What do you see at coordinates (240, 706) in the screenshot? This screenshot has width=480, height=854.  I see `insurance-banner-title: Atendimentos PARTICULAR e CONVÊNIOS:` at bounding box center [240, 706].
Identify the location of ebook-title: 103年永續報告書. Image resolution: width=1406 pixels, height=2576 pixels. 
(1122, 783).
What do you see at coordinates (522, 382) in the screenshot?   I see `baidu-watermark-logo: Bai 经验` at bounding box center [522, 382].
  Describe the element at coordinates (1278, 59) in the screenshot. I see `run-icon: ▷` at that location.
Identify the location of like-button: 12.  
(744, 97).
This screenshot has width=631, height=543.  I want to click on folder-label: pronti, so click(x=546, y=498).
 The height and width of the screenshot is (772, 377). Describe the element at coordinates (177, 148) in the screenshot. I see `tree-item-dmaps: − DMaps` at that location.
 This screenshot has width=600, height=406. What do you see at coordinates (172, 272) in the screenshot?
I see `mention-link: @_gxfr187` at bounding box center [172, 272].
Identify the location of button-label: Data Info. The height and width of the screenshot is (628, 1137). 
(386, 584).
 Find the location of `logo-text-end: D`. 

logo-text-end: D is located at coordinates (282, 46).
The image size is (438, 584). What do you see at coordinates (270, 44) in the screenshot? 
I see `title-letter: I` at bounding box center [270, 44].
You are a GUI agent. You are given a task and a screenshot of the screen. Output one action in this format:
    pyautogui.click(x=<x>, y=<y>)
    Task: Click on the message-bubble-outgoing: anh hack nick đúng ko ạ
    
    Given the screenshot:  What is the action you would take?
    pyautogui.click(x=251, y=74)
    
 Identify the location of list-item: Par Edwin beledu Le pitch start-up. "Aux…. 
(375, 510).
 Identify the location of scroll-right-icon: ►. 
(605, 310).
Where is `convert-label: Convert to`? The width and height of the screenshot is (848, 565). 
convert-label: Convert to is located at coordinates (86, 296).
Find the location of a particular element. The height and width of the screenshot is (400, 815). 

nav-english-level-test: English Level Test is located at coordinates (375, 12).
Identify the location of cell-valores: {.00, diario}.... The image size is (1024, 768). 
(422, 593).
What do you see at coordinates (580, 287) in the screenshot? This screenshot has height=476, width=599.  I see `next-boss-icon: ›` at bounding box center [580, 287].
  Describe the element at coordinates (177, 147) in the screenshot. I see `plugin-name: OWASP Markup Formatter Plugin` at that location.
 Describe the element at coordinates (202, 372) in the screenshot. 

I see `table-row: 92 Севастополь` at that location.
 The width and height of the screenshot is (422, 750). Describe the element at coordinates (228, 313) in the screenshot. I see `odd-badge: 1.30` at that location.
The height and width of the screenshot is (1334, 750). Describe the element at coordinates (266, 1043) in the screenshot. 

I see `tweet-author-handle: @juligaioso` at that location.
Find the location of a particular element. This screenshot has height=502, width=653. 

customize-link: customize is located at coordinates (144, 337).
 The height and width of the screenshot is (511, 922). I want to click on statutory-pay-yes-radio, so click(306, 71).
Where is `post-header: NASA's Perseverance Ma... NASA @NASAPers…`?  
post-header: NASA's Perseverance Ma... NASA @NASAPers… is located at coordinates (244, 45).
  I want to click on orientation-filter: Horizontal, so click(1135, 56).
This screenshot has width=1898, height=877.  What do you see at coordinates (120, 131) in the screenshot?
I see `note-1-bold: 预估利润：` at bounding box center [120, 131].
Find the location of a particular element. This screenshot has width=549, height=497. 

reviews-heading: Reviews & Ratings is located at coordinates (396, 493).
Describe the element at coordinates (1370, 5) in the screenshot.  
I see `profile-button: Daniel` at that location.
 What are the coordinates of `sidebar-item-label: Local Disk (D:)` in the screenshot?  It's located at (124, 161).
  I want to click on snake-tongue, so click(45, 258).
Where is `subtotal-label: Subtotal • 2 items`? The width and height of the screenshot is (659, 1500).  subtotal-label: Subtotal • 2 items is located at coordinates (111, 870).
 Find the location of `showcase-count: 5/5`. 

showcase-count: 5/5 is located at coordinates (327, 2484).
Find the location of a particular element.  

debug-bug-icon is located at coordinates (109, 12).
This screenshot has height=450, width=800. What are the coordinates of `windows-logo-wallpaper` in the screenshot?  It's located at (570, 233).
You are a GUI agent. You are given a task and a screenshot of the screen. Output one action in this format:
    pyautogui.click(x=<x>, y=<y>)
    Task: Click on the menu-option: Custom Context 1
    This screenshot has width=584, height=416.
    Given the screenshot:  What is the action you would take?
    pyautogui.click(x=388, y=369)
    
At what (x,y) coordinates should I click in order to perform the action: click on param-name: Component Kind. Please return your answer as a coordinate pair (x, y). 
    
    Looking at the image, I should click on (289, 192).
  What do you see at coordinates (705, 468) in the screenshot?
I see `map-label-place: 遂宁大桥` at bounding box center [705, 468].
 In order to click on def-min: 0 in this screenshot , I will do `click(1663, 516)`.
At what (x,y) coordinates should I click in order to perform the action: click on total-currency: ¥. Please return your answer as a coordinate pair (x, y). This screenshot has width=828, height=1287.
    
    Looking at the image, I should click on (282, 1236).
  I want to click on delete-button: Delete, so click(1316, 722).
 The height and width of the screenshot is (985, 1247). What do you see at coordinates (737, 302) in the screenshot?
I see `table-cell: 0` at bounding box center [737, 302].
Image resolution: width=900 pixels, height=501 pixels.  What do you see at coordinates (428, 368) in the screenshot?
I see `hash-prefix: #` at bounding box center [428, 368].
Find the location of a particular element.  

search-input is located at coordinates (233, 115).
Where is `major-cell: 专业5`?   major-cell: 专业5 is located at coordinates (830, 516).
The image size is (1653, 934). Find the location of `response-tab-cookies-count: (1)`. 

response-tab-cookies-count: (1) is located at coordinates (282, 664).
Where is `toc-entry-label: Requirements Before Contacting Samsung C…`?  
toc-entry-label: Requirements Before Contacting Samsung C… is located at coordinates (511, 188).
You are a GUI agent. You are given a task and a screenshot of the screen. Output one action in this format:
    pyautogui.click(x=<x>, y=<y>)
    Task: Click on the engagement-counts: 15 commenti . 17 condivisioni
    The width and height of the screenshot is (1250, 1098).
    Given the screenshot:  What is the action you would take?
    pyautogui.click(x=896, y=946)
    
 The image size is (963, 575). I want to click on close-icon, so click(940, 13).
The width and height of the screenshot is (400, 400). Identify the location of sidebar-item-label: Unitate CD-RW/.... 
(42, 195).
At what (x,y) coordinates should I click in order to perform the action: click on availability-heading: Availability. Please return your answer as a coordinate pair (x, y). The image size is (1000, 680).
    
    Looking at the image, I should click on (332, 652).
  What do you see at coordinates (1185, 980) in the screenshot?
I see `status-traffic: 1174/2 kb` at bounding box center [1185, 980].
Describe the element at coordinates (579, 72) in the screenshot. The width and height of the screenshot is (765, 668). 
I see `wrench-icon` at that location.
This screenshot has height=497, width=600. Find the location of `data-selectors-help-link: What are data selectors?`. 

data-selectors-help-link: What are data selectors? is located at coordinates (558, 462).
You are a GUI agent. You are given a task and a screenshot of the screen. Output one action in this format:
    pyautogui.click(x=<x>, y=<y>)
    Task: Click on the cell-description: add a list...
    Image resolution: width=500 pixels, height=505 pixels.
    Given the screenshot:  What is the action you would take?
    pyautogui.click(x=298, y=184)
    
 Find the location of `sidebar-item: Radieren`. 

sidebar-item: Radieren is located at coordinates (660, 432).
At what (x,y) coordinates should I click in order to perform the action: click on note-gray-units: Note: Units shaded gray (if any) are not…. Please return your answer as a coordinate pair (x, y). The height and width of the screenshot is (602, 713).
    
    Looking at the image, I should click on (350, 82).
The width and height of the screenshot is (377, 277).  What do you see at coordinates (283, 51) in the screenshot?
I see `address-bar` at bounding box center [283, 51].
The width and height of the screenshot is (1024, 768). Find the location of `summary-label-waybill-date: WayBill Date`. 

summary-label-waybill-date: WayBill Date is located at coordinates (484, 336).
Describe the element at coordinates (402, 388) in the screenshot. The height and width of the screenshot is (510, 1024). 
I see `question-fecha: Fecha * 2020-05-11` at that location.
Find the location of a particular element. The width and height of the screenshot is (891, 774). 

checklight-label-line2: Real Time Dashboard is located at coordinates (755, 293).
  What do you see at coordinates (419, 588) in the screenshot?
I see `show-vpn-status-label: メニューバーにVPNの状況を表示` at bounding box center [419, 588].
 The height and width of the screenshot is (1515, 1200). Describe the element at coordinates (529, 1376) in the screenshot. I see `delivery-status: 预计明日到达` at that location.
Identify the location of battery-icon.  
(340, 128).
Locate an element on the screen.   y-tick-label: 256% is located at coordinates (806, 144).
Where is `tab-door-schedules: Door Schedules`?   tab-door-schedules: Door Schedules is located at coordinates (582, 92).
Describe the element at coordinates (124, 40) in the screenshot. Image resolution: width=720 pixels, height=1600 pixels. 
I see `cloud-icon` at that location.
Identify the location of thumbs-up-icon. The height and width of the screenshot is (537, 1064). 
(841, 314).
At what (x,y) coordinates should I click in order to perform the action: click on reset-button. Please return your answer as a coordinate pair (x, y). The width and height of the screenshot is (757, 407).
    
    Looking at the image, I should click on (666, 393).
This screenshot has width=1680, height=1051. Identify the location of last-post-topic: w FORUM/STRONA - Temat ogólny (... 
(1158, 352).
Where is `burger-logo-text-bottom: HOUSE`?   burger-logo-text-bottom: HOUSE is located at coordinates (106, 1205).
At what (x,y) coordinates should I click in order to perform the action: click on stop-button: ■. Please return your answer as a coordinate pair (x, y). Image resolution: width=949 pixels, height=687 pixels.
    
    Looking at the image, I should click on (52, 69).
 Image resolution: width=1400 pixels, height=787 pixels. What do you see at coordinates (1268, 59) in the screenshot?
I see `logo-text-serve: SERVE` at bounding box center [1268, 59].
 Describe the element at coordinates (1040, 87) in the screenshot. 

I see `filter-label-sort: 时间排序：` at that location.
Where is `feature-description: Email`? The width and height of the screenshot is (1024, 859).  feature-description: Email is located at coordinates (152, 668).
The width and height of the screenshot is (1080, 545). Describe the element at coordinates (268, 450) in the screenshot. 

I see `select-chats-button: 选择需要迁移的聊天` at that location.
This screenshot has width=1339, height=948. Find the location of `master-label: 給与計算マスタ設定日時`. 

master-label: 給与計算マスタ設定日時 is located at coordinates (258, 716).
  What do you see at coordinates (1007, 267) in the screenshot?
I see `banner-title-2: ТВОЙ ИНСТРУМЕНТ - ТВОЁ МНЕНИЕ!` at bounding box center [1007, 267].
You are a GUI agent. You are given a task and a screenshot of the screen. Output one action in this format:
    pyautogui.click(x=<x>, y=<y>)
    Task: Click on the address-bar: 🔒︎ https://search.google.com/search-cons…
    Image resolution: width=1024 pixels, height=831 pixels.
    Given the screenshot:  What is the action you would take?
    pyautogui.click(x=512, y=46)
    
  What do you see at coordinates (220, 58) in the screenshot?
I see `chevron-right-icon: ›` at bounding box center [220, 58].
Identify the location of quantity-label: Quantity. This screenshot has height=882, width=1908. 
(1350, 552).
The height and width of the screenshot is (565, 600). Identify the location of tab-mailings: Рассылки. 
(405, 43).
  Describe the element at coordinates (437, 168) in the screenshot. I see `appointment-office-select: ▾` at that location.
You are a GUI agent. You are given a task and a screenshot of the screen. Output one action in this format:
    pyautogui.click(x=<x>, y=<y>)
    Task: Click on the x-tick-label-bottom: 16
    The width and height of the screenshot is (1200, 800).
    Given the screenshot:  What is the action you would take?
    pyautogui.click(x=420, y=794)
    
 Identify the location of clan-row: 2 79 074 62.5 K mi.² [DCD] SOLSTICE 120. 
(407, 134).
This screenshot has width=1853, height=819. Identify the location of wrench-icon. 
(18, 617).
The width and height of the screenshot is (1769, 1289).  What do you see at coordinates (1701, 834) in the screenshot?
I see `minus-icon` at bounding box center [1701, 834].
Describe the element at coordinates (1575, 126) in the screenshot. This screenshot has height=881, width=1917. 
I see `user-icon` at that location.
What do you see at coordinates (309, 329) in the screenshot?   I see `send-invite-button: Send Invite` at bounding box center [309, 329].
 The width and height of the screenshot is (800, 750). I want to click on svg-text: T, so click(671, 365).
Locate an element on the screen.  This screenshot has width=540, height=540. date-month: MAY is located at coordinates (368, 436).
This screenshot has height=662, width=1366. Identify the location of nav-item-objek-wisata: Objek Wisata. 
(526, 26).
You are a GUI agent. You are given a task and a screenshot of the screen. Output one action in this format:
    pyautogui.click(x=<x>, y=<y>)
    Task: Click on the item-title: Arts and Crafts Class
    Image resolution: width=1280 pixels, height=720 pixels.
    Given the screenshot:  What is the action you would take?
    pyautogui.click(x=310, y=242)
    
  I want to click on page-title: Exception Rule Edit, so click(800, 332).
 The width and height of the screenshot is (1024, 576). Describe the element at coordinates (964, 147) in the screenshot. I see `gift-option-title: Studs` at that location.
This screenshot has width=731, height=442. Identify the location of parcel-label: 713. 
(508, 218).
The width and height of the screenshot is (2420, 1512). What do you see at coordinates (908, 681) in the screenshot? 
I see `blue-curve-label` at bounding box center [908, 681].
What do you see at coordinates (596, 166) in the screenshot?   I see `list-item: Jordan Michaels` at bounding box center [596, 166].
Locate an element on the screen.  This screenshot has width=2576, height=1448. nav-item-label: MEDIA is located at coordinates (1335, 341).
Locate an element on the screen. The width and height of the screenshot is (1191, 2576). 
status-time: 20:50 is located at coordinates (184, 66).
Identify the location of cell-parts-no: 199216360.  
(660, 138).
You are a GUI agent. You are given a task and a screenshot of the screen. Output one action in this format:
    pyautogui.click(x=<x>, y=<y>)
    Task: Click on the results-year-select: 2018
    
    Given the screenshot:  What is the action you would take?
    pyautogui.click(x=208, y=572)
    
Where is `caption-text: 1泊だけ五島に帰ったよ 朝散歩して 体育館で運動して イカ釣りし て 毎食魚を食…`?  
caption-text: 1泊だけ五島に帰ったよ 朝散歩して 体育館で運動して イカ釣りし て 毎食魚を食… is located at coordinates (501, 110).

━━━━━━━━━━━━━━━━━━━━

To do>
Pick out each line in the rows above that contains the string "master" and copy it. The match is case-sensitive.

Answer below>
This screenshot has width=1339, height=948. Find the location of `master-label: 給与計算マスタ設定日時`. 
master-label: 給与計算マスタ設定日時 is located at coordinates (258, 716).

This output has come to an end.